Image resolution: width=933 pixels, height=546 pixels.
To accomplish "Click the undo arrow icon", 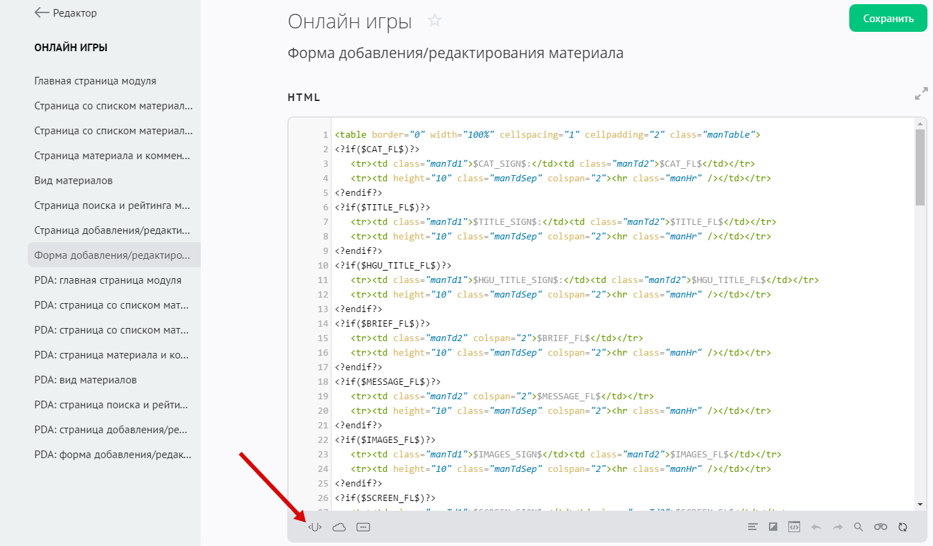I will (816, 527).
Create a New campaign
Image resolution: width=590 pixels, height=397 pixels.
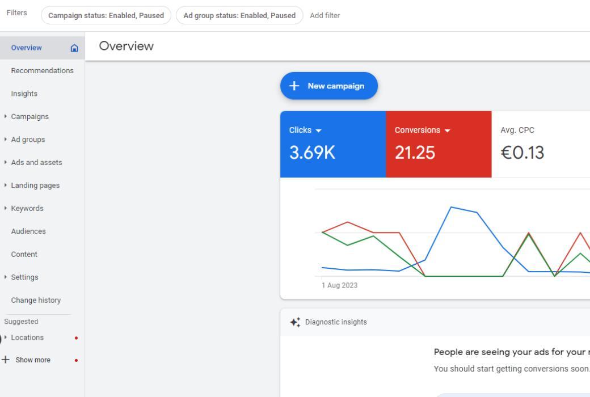pyautogui.click(x=329, y=86)
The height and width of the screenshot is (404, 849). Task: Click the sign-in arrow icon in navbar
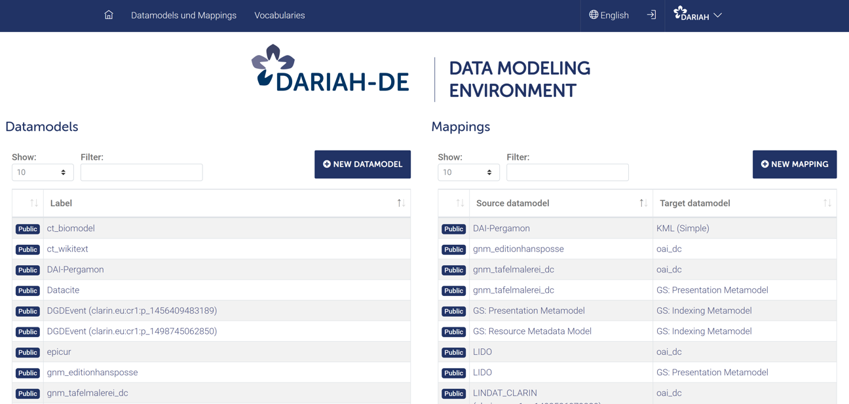650,14
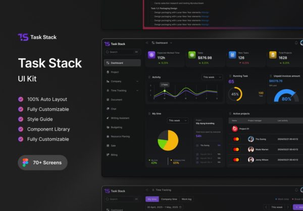Click the 70+ Screens badge button
The image size is (303, 211).
click(x=43, y=162)
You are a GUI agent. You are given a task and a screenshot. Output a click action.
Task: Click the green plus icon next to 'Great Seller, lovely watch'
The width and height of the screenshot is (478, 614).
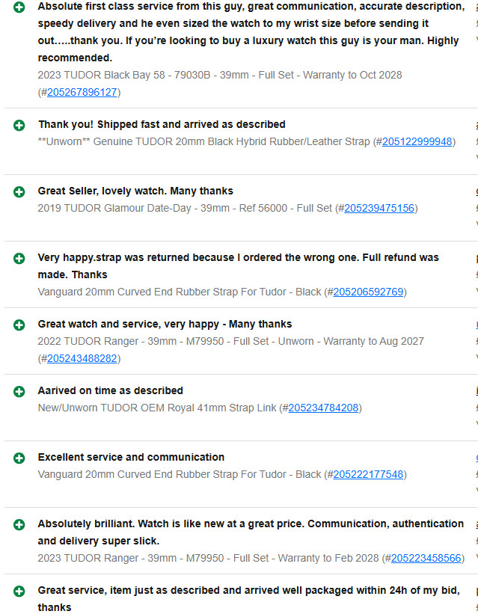point(19,192)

_Work instruction_
Copy exactly the lines that begin at the one containing "Create a New campaign" and end at the last line of the records, both included, omitting the pictures.

_Finished task_
Create a New campaign
Image resolution: width=590 pixels, height=397 pixels.
pyautogui.click(x=329, y=86)
The height and width of the screenshot is (404, 849). Task: Click the sign-in arrow icon in navbar
650,14
Click the 70+ Screens badge button
The image size is (303, 211).
click(x=43, y=162)
You are a GUI agent. You are given a task and a screenshot. Output a click action.
Task: Click the green plus icon next to 'Great Seller, lovely watch'
The width and height of the screenshot is (478, 614).
point(19,192)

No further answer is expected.